CHARGE OF TRESPASS.—William Morris, charged with trespass on lands of Thomas James, at Mamhilad for the purpose of cutting twigs for basketmaking, was discharged, as the witness against him, a besom maker, named Rawlings, proved himself unworthy of belief, by denying that he had received parish pay under the pretence of being blind, while it was well-known that he had done so.
TRYING HIS RIGHT.—John Waters, of Goytrey, was summoned for encroachment, by depositing a quantity of mould on the side of the highway within 15 feet of the centre of the road. Henry Williams, surveyor, stated that he had seen the mould, and was instructed by the Highway Board to prosecute. Mr Greenway said he would admit that the defendant put the mould there, but it was on his own land, over which he had exercised right of ownership upwards of 30 years. The late Mr Owen tried to get him from there, and issued a writ; so that the case was now in the Court of Queen’s Bench, and this Bench had no jurisdiction. The case was adjourned.
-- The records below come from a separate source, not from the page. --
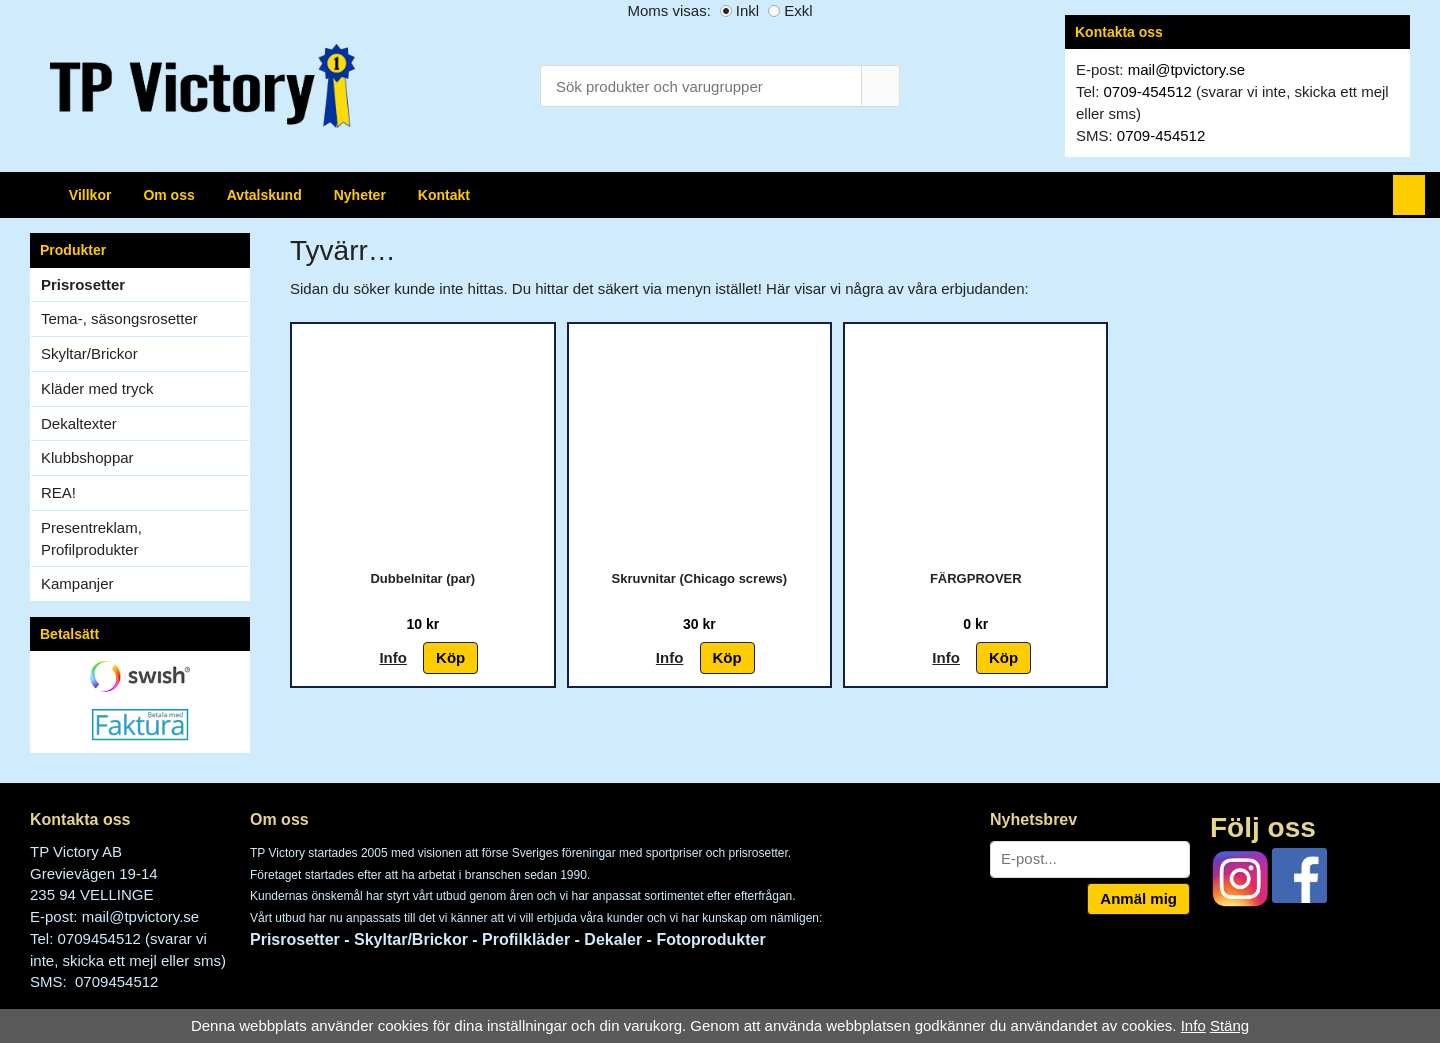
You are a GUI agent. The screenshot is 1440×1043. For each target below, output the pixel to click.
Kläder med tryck (97, 388)
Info (393, 657)
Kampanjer (77, 583)
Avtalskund (264, 195)
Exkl (798, 10)
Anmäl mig (1138, 898)
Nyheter (360, 195)
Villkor (90, 195)
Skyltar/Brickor (145, 353)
At the parish church of St. George, Gloucester, April 14, by the father of the bride, assisted by the Rev. Richard Byrde, the Rev. Frederick Louis Byrde, the son of Henry Charles Byrde, Esq., J.P., of Goytrey house, Monmouthshire, to Christiana Nattle youngest daughter of the Rev. T. N. Grigg, vicar.
FROM THE ‘LONDON GAZETTE’.—Bankrupt, Tuesday, May 18.—Joshua Evans, Llanover, clerk in holy orders, May 29, Bristol.